Encrypting your link with cryptographic algorithm, for protect the link from viruses, malware, thief, etc!Visit
Review Top 10 Best Big Data ToolsThe analytics industry is still in growth mode, and leaders emerge when an industry consolidates. Secondly, the big names got in the market early in a big way. That's also unprecedented, because established vendors have traditionally been notoriously slow to embrace a new technology. But already, IBM, Microsoft, SAP, HP, and Oracle are in the game. So, which tools and platforms should you choose? Here are 20 of the top companies to consider in the Big Data world.
Originally spun out of Stanford University as a research project, Tableau started out by offering visualization techniques for exploring and analyzing relational databases and data cubes and has expanded to include Big Data research. It offers visualization of data from any source, from Hadoop to Excel files, unlike some visualization products that only work with certain sources, and works on everything from a PC to an iPhone.
2) New Relic
New Relic uses a SaaS model for monitoring Web and mobile applications in real-time that run in the cloud, on-premises, or in a hybrid mix. It uses more than 50 plug-ins from technology partners to connect to its monitoring dashboard. The plug-ins include PaaS/cloud services, caching, database, Web servers and queuing. Its Insights software for analysis works across the entire New Relic product line, and the company offers a product called Insights Data Explorer that is designed to make it easier for everyone on a software team to explore Insights events.

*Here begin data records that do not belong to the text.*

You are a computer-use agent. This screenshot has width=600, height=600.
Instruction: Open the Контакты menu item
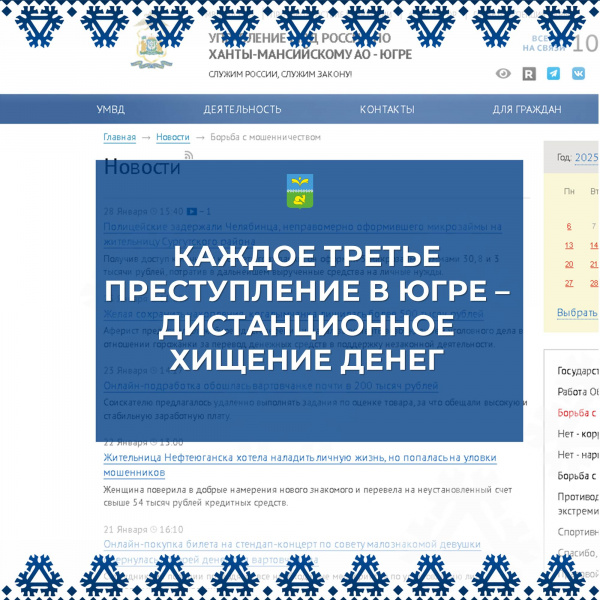coord(387,110)
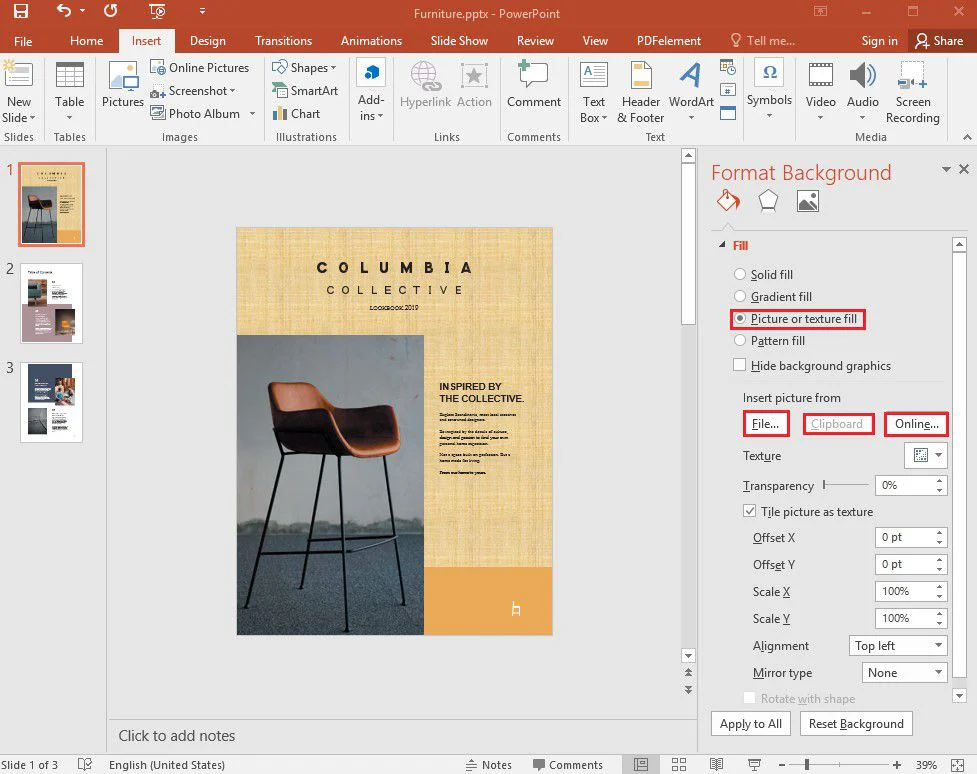Enable Hide background graphics checkbox
The image size is (977, 774).
tap(740, 365)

Alation crawls an enterprise to catalog every bit of information it finds and then centralizes the organization's knowledge of data, automatically capturing information on what the data describes, where the data comes from, who's using it and how it's used. In other words, it turns all your data into metadata, and allows for fast searches using English words and not computer strings. The company's products provide collaborative analytics for faster insight, a unified means of search, provides a more optimized data structure of the company's data, and assists in better data governance.

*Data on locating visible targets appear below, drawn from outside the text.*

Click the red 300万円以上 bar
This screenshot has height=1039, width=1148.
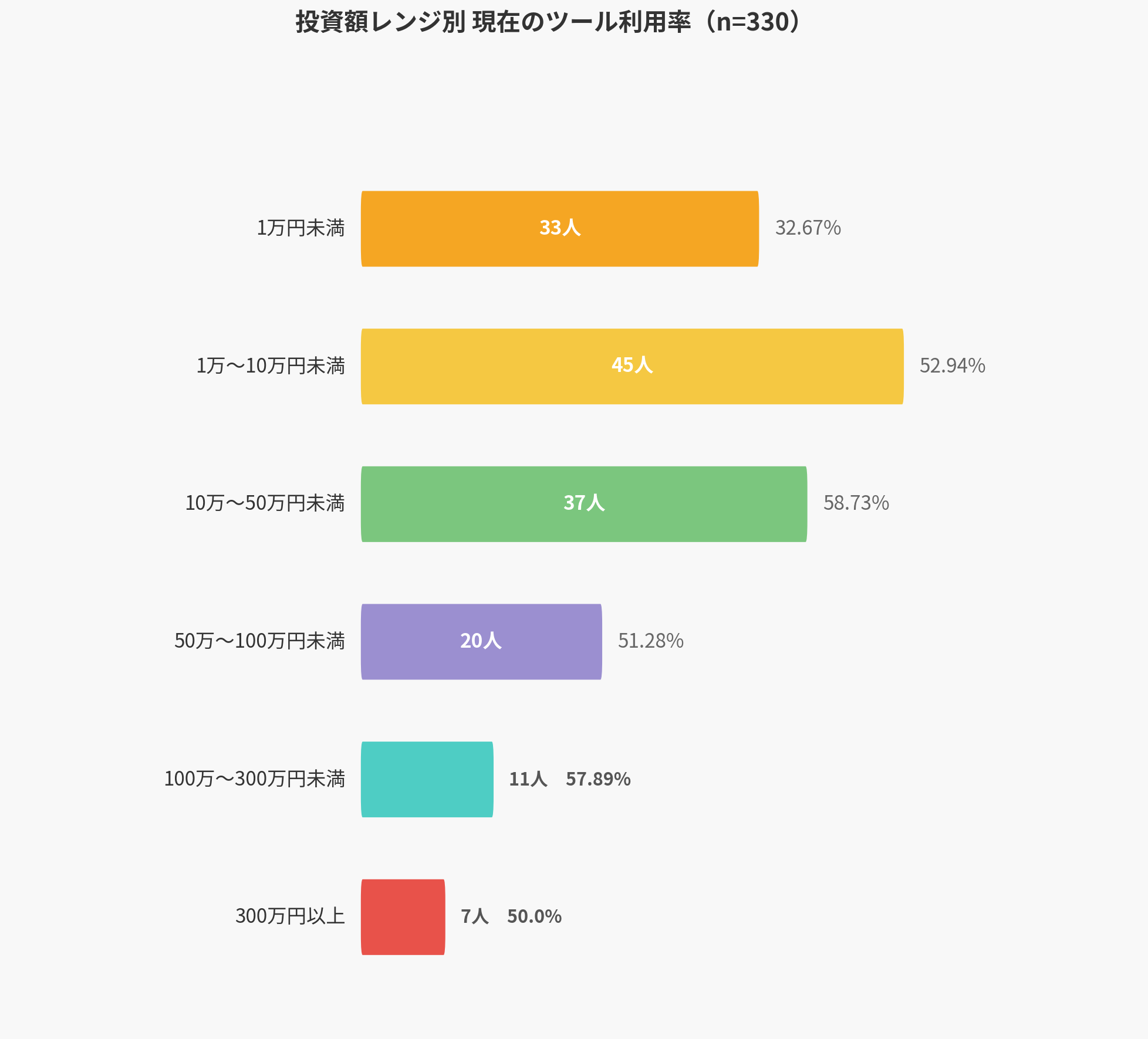pos(403,917)
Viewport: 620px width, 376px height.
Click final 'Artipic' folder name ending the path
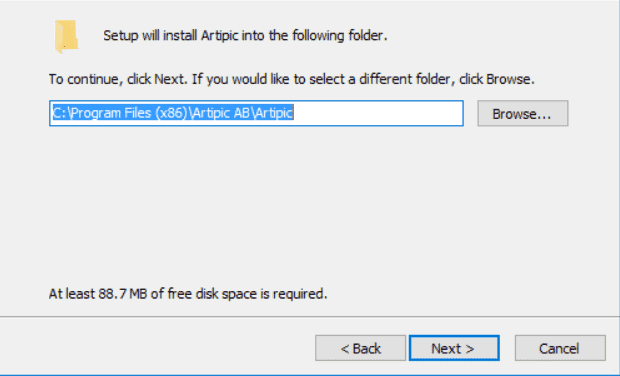(274, 113)
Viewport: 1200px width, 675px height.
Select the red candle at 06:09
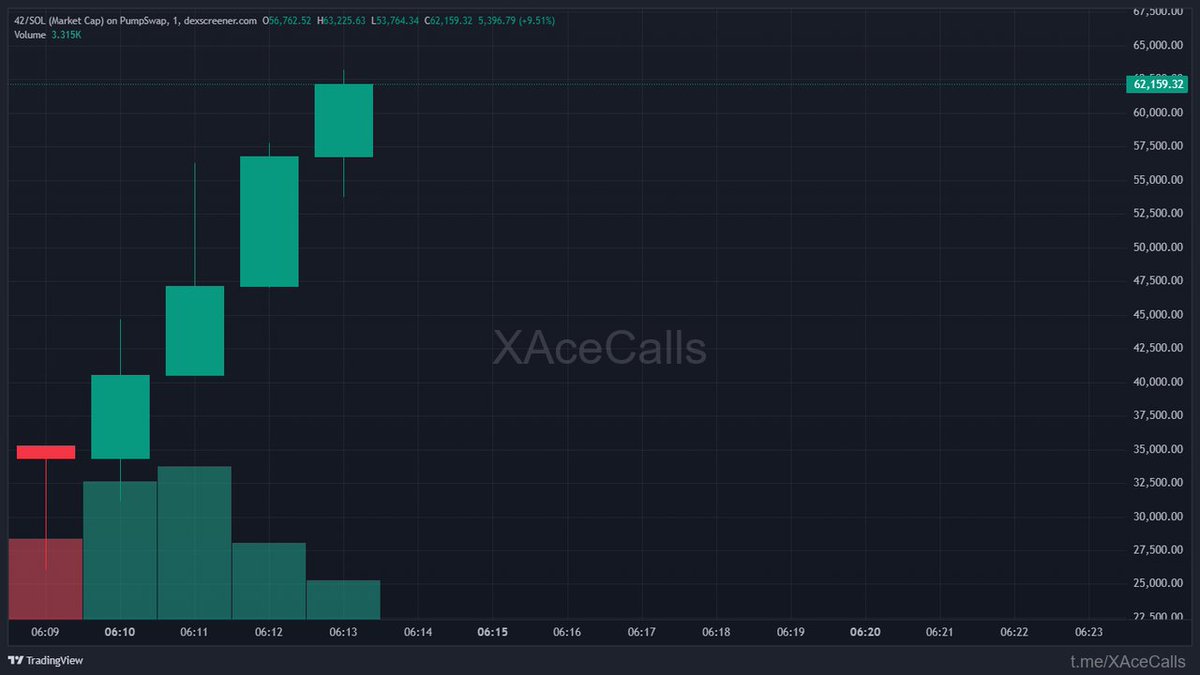point(46,452)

Teradata has built a portfolio of Big Data apps into what it calls its Unified Data Architecture, which includes Teradata QueryGrid, Teradata Listener, Teradata Unity and Teradata Viewpoint. QueryGrid provides a seamless data fabric across new and existing analytic engines, including Hadoop. Listener is the primary ingestion framework for organizations with multiple data streams, Unity is a portfolio of four integrated products for managing data flow throughout the process, and Viewpoint is a custom Web-based dashboard of tools to manage the Teradata environment.

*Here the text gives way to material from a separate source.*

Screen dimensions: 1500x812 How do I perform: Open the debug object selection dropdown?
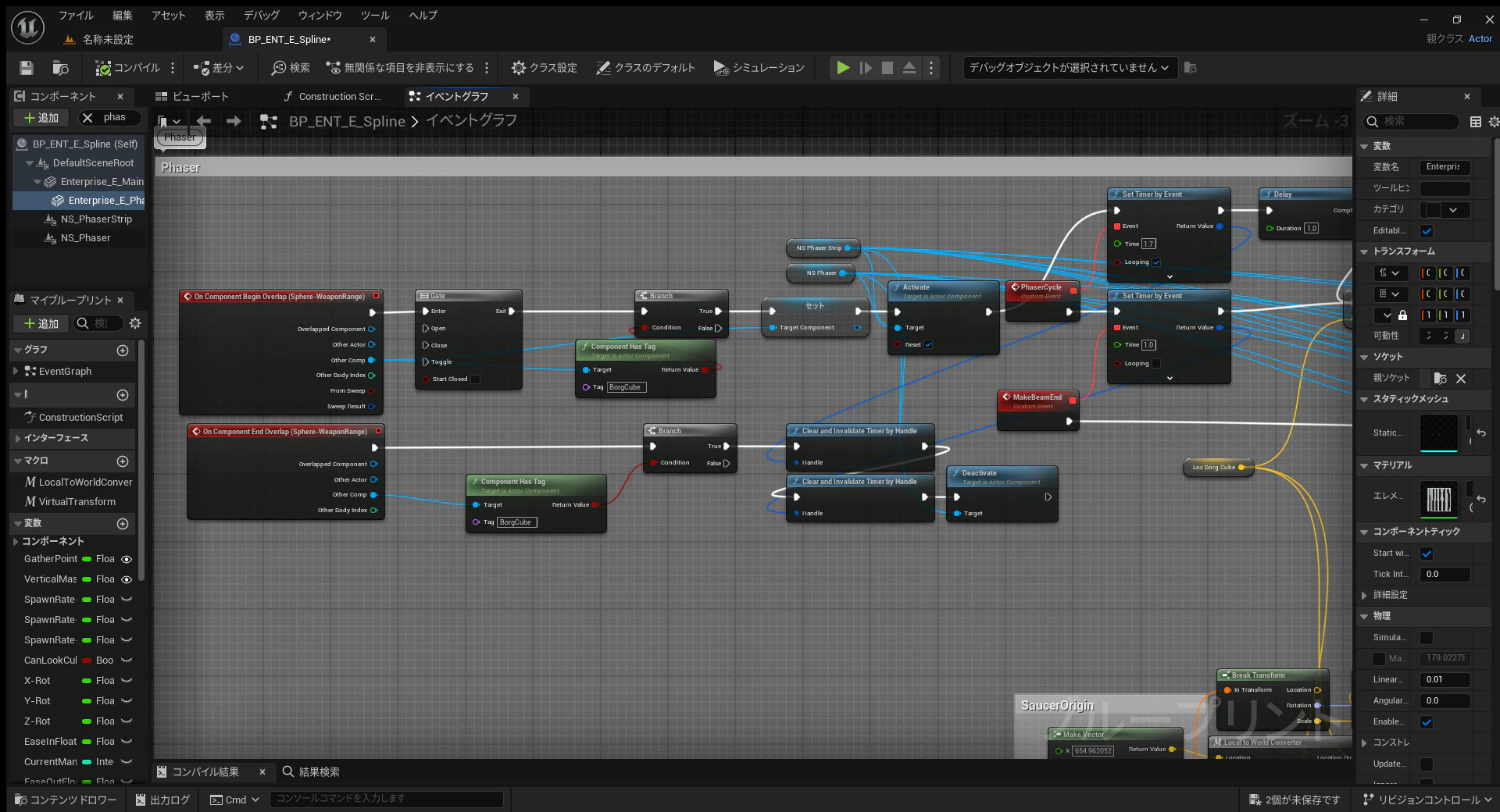[x=1068, y=68]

VMware has incorporated Big Data into its flagship virtualization product, called VMware vSphere Big Data Extensions. BDE is a virtual appliance that enables administrators to deploy and manage the Hadoop clusters under vSphere. It supports a number of Hadoop distributions, including Apache, Cloudera, Hortonworks, MapR and Pivotal.
Splunk Enterprise started out as a log analysis tool but has since expanded its focus and now focuses on machine data analytics to make the information useable by anyone. It can monitor online end-to-end transactions, study customer behavior and usage of services in real time, monitor for security threats, and identify spot trends and sentiment analysis on social platforms.
Besides its mainframe and Power systems, IBM offers cloud services for massive compute scale through its Softlayer subsidiary. On the software side, its DB2, Informix and InfoSphere database software all support Big Data analytics and Cognos and SPSS analytics software specialize in BI and data insight. IBM also offers InfoSphere, the basic platform for building data integration and data warehousing used in a BD scenario.
Formerly known as WebAction, Striim is a real-time, data streaming analytics software platform that reads in data from multiple sources such as databases, log files, applications and IoT sensors and allows customers to react instantly. Enterprises can filter, transform, aggregate and enrich data as it is coming in, organizing it in-memory before it ever lands on disk.
SAP's main Big Data tool is its HANA in-memory relational database, which the company says can run analytics on 80 terabytes of data and integrates with Hadoop. Although HANA is a row-and-column database, it can perform advanced analytics, like predictive analytics, spatial data processing, text analytics, text search, streaming analytics, and graph data processing and has ETL (Extract, Transform, and Load) capabilities.
While some companies specialize in one or few sources of data, SAP deals with data from a wide range of sources, including data from sensors, machine logs and other equipment; human generated data – social, point of sale (POS), ERP, emails documents and other things that make up enterprise data.
10) Alpine Data Labs
A creation of Greenplum employees, Alpine Data Labs puts an easy-to-use advanced analytics interface on Apache Hadoop to provide a collaborative, visual environment for building analytics workflow and predictive models that anyone can use, rather than requiring a high-priced data scientist to program the analytics.